World Hit: ‘Hamilton’ Hits Boston


Kelley Kazorek, Staff Writer

This generation’s musical phenomenon, Hamilton, hit Boston on September 18th and stayed for two months till November 18th. The modern musical follows through the life of a young founding father, Alexander Hamilton, through his struggles personally and politically. The cast of 18 goes through Alexander Hamilton’s life from the time he lands in New York from Saint Kitts till his death, as they tell us in the opening number is by one of his first friends. The 3 hour show covers all aspects of Hamilton’s life; educational, political, and emotional. We learn about his unique desire of education and talent in writing, that even attracted future President George Washington to notice him. His friendship with Washington led him to go from soldier to lawyer to junior delegate to creator of the national bank. We also get a look into his family life, his relationship with his friends, wife, sister-in-laws and a few other members of society. The show is almost entirely in the music, with only a single small scene with actual dialogue. The characters all sing and all but one rap at least once in the show. Eliza Schuyler Hamilton is the only one to not rap in the show at all.

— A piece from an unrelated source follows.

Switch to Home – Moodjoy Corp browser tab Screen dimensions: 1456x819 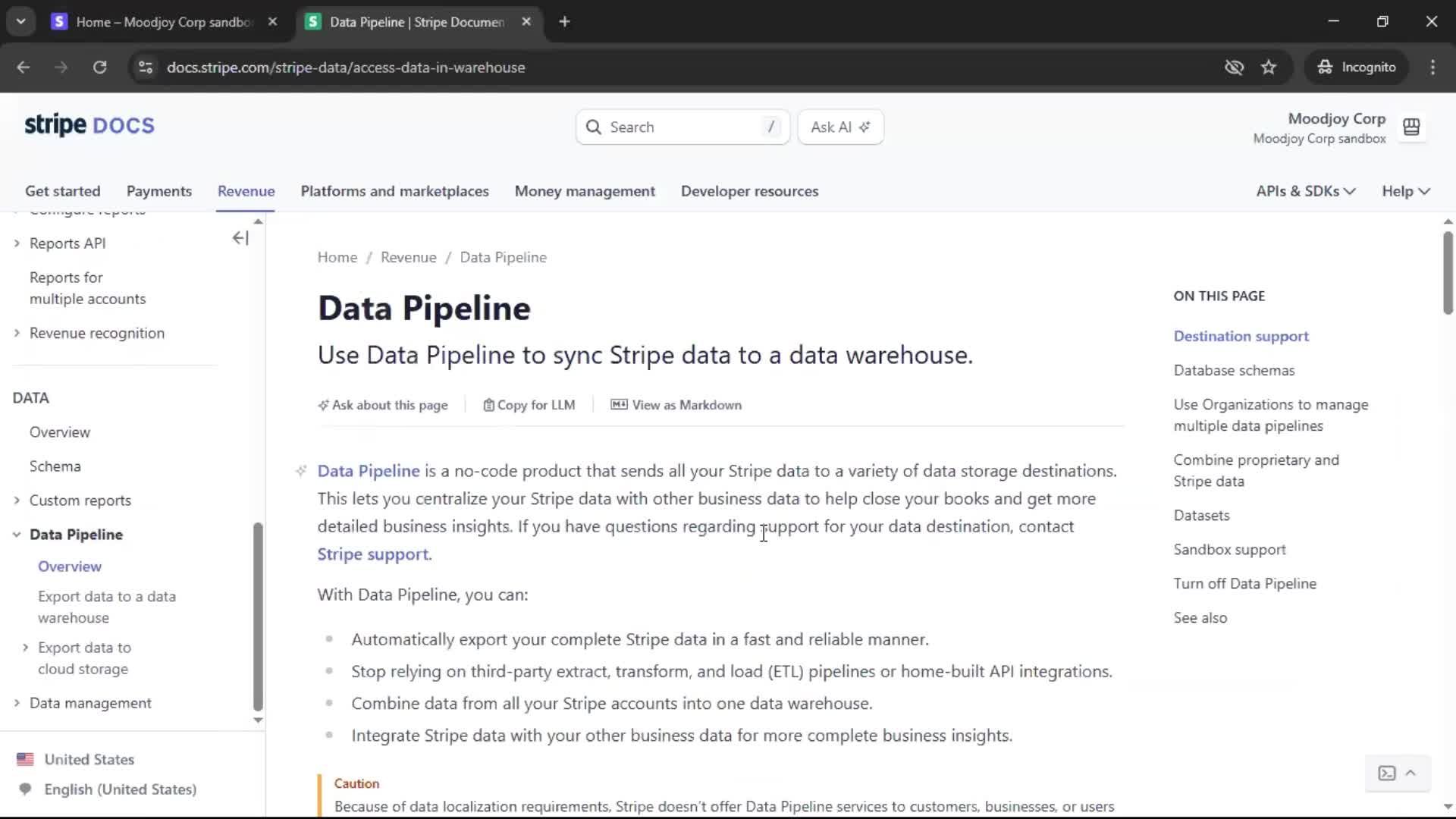pos(164,22)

The show production was done spectacularly well, things happening on every angle of the stage so that the audience could see at least something of a scene, but this was an issue as when a part of a scene was on the very far stage left on the balcony of the stage, people from stage right section of the audience couldn’t see it as well and vice versa for the viewers on the left hand side. The show was also the only show to have a spinning circle on the stage where it can change the way and speed it spins to add to the affect of the choreography as some moments everyone on stage is frozen but yet the stage moves so we can see every actor on stage holding their poses and telling their piece of the story.

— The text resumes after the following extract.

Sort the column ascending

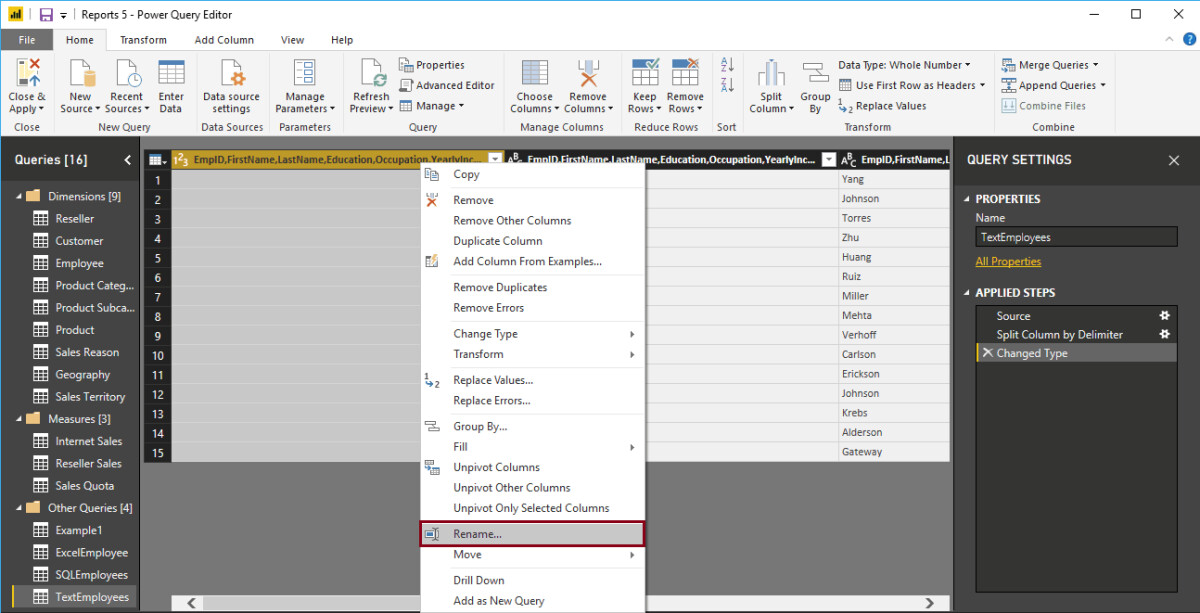tap(727, 65)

The talented touring cast was ready to take on the Boston, as many of the actors and actresses know many different character parts and are always ready to fill in as understudies. On the night of the show I went to I had an understudy for Lafayette/Jefferson and a few Ensemble roles, but you almost couldn’t tell as Jean Godsend Floradin played the part so flawlessly I forgot he was not the main actor for a while. The show actors and actresses were ready to perform that afternoon as the show started with an amazingly strong opening number, the stage slowly filling with the actors as they entered through the song. The first time “Alexander Hamilton” was sung by Austin Scott, the main Hamilton actor, they added a moment’s pause as the audience erupted into applause and cheers, less than a minute into the musical. Peter Smith who plays King George, has one of the hardest characters to play. The King is merely there as comic relief but yet is the most vile, he was good at making the audience laugh and be able to take a nice break from the sadness of the show we had been seeing but he seemed to play the king not as controlling as I would have thought he would be. The show continued on when small issues would happen such as word mess ups or when wrong notes were hit by the actors, which takes lots of skills for the other actors on stage not to react to the mess ups, so well done to everyone in the cast.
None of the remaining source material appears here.